The Syrian uprising poses a significant challenge to Hezbollah’s political influence and military capabilities in Lebanon. The possible demise of the government in Damascus threatens the three-way anti-Israeli strategic alliance of Iran, Syria and Hezbollah. This alliance underpins Hezbollah’s central role in Lebanese politics.
Hezbollah’s leader Hassan Nasrallah made a rare public appearance last week in which he reiterated his support for the government in Damascus. Indeed, without Assad, Hezbollah would lose a major source of military assistance and political support. This in turn would significantly reduce its ability to threaten Israel.
For these reasons, there is a risk that Hezbollah could engage in covert activities inside Syria to assist pro-regime forces in repressing protest and fighting army defectors. However, it faces something of a dilemma given its public posture as a resistance movement supporting oppressed populations. Any such action would also place Hezbollah under greater international scrutiny.
In this context, would Hezbollah instead look for conflict with Israel? This might reinvigorate Hezbollah’s hard-core supporters and reinforce its resistance credentials. But the likelihood of an imminent new conflict remains low.
The Hezbollah leadership is aware that sparking a conflict with Israel could leave the group seriously weakened.
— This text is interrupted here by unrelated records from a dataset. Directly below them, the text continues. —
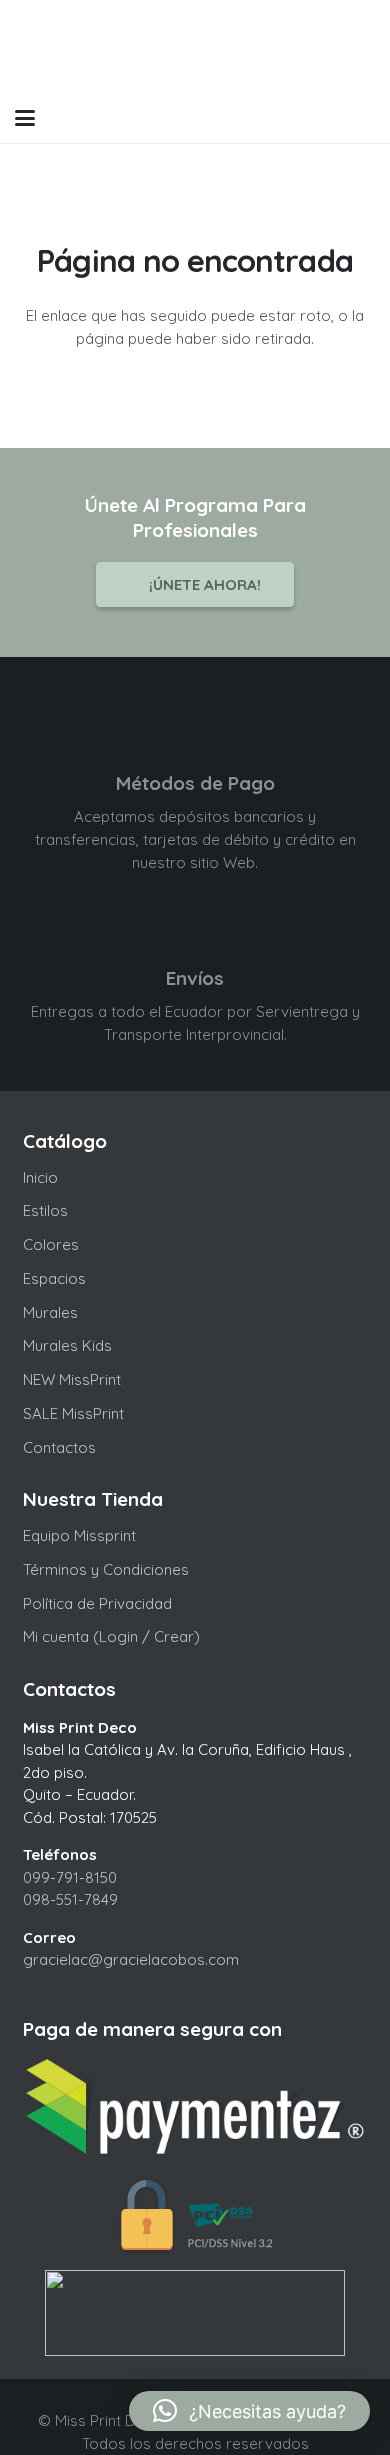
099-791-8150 (70, 1877)
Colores (51, 1244)
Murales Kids (67, 1345)
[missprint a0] (195, 47)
Unlike before, it may not be able to rely on Iranian and Syrian backers to send the necessary military, logistical and financial support.
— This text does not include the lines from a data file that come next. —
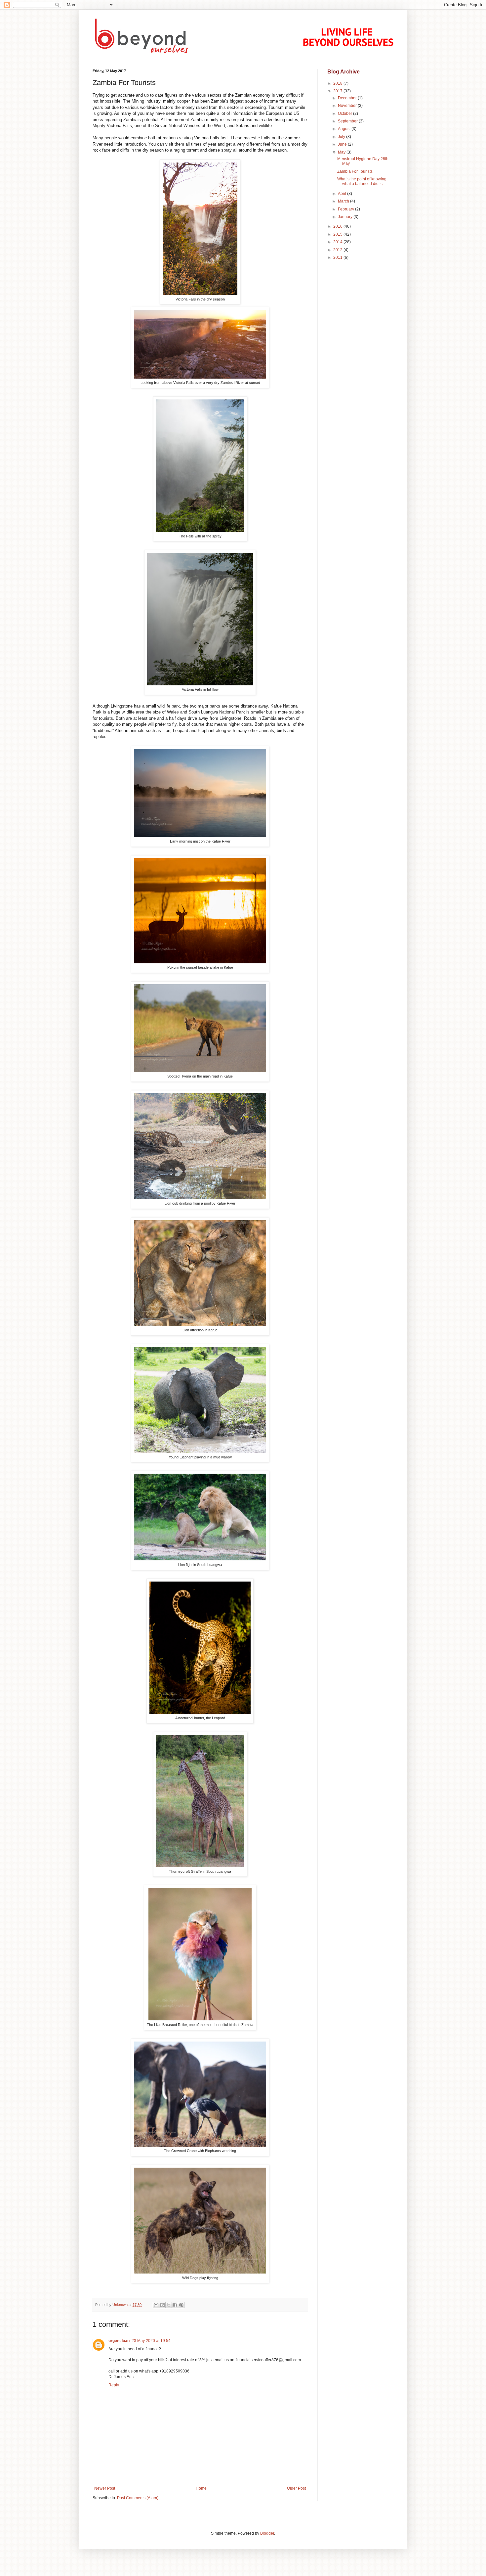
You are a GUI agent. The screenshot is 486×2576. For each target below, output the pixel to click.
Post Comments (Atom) (137, 2498)
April (342, 193)
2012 (338, 250)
Still, along with heightened Israel-Iran tensions over Iran’s nuclear project, instability in Syria raises the risk that a miscalculation by any of the players could spark renewed Hezbollah-Israel fighting.
Indeed, it is not impossible that if the Assad regime believes its collapse is imminent, it could resort to igniting limited hostilities with Israel in the Golan Heights. This could quickly escalate, dragging in Hezbollah. Yesterday, France said that it believes that Hezbollah was behind a December 9 attack on U.N. peacekeepers in south Lebanon.
Meanwhile, as Syria draws closer to civil war, intercommunal tensions in Lebanon are rising. The crackdown in Syria by Assad’s Alawi-led forces against largely Sunni areas has divided opinion in Lebanon along sectarian lines, raising the risk of armed conflict between its own Sunnis and Shias.
Hezbollah is keen to avoid this. Since Syria’s withdrawal from Lebanon in 2005, it has resisted attempts to disarm, partly by reaching out to old foes, building electoral alliances and adopting a more conciliatory approach. It now has significant representation in the cabinet and parliament. It has felt forced to make substantial recent concessions to reinforce its fragile coalition.
However, Lebanon’s political players sense that the Syrian crisis is weakening Hezbollah and are seeking to gain maximum benefit. As Assad’s government falters, Hezbollah will probably become less conciliatory in government and reassert itself. The present situation could also embolden Hezbollah’s Sunni political opponents and encourage them to provoke a confrontation with Hezbollah militants in Beirut. Hezbollah might find itself dragged into a conflict with Sunni groups whatever its own tactical stance.